‘You can be gay, straight, single, married, living together, with or without your own children, from any ethnic background and you can hold any religious belief.’
This is a line directly lifted from The Foster Care Co-operative’s brochure, designed to be read by perspective foster carer applicants. It is an attempt to highlight the need for diverse foster carers – from all sections of society. In reality, it doesn’t even come close to an exhaustive list.
Why does FCC need such diverse foster carers?
To start with, fostering should always be inclusive. Anyone, no matter what background, ethnicity, sexual orientation or religious belief, should be encouraged to make a difference to a child’s life. Diversity and inclusion is at the heart of what The Foster Care Co-operative stands for, extending to all areas of the agency, including staff recruitment.
More specifically, FCC seeks diverse carers because the children who need foster homes are equally as diverse. Of course, foster carers have the ability to be flexible with any child in their care. Some adjustments may need to be made within the home to cater for, say, a religious-specific diet. But generally, foster carers are able to adapt, adjust and care for a child no matter what their background or needs may be. And that’s why they are amazing people.
Sometimes, however, there is such a specific match required that it demands a certain type of person with specialist experience or a specific skill set. One of FCC’s foster carers has significant experience in the area of Foetal Alcohol Spectrum Disorder. As a result, they were able to care for a child affected by that condition, bringing their knowledge and expertise in that area to the forefront. Other times, a diverse pool of carers could mean that ethnic or religious-based matches could be specifically catered for.
In 2018, FCC approved their first deaf foster carer – a teacher of British Sign Language. Local Authorities were contacted, and three months later our carer was able to offer a short-term home to a deaf young person. Due to the outstanding ‘match’, the carer had an excellent understanding of the child’s needs. Consequently, the young person went on to thrive in his foster home and the young person’s social worker commented that the carer offered him ‘good wrap-around care’. The carer has gone on to recommend FCC to other deaf colleagues who may be interested in fostering.

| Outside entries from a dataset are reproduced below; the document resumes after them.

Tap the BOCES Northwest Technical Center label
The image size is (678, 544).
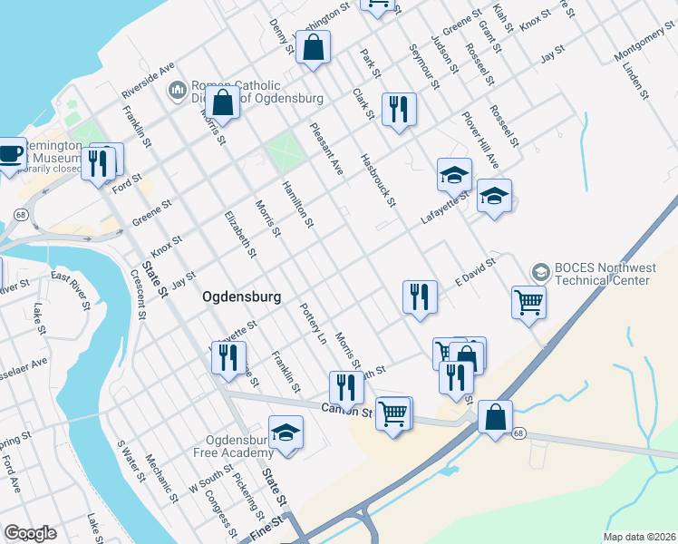605,274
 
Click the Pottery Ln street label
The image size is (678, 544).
313,324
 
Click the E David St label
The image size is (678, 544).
476,272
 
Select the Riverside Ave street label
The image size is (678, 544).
148,82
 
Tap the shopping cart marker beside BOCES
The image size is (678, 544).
528,302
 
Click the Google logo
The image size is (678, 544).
30,533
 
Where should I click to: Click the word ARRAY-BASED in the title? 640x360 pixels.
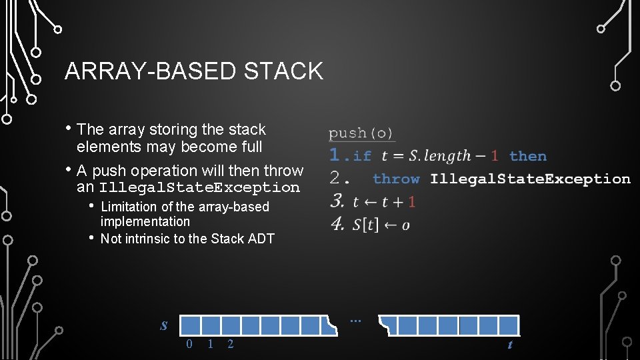(151, 71)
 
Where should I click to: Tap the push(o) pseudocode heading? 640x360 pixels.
(361, 133)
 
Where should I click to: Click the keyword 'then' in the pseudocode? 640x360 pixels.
(528, 156)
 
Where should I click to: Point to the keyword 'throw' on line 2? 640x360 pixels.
(396, 179)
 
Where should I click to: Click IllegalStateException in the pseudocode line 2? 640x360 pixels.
(530, 179)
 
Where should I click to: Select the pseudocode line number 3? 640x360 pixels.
(337, 201)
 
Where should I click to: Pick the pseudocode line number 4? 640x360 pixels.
(338, 223)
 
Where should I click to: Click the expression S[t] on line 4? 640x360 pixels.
(365, 224)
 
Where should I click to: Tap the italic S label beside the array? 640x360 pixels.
(164, 326)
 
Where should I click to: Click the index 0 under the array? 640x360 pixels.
(189, 344)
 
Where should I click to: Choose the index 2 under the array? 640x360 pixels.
(231, 344)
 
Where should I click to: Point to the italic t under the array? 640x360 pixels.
(510, 345)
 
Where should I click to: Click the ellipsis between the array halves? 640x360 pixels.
(355, 321)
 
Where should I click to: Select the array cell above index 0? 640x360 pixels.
(191, 325)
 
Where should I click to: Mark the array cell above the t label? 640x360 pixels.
(509, 325)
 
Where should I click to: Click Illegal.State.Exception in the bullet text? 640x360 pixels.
(199, 187)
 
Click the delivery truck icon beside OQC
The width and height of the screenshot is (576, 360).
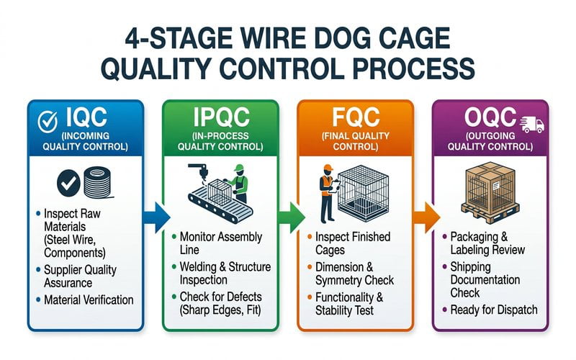531,124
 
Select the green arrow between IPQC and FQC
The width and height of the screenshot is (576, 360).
288,216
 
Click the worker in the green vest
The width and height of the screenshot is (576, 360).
239,183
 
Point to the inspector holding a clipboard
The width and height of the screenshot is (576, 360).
326,192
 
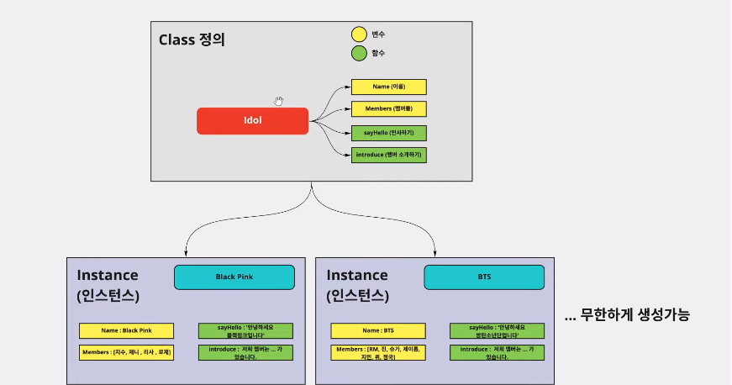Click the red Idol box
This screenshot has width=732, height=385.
(253, 121)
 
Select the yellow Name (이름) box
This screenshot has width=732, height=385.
(388, 87)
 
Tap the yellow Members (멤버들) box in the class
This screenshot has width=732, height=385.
(388, 109)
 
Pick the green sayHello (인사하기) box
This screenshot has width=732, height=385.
(388, 132)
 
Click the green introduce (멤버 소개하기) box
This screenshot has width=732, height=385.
(388, 155)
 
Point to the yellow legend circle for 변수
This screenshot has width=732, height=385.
(359, 34)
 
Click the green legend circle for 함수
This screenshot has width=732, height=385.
(359, 54)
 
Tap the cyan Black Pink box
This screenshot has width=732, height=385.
(234, 277)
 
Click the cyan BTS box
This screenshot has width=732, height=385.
(484, 277)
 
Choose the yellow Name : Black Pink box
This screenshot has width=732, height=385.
(126, 330)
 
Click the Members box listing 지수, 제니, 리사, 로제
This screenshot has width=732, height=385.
(126, 352)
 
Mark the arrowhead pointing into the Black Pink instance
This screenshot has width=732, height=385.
(185, 253)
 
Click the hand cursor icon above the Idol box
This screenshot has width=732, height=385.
(278, 101)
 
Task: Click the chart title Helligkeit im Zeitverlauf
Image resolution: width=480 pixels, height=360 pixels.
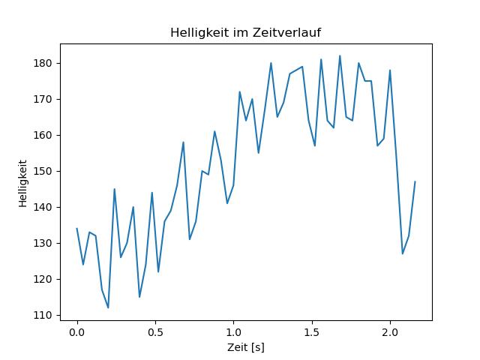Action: click(246, 32)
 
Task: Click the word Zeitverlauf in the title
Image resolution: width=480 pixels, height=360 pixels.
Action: click(290, 32)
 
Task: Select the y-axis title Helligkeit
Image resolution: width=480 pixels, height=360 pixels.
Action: click(23, 182)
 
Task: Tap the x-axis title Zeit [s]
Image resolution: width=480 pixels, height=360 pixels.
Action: click(246, 348)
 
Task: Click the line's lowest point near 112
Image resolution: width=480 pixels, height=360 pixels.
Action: click(108, 308)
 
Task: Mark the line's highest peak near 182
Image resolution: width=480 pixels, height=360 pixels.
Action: click(340, 56)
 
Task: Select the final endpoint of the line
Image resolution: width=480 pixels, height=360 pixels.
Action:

On a different note, one of FCC’s social workers took part in a two-year research project along with the University of Worcester. The research was commissioned to look into the barriers that disabled people may face when wanting to become foster carers, and if these barriers could be removed. After all, if people with disabilities could care for a child with a disability, what greater match could there be? Even before the research had commenced, FCC were looking at the language used around the medical and health aspects of its fostering application process. Phrases such as ‘fit and healthy’ were replaced with ‘do you have the capacity and stamina to foster?’, with a footnote stating that ‘having a disability or health (physical or mental) condition wouldn’t preclude you from becoming a foster carer in itself.’
FCC became members of New Family Social, a UK charity dedicated to help and guide LGBT+ people who are considering fostering or adoption. New Family Social offer free memberships to carers within a joining agency, so some of FCC’s foster carers requested memberships to help support any children placed with them who may identify as LGBT+.
In advertising, and on their website, FCC display multi-cultural images, to further reinforce their inclusive values and objectives.
There are, however, general fostering regulations that dictate the basic initial fostering requirements, such as having at least one spare bedroom, and being aged 18 years or over. There are also other criteria that all applicants would need to satisfy as part of the foster carer assessment process.
Inclusion isn’t a tick box or a gesture of diversity. At FCC, it’s based on finding the best possible carer-to-child match. That means finding, training and nurturing a diverse range of foster carers. That way, children’s time in the care system can hopefully be the best that it can possibly be.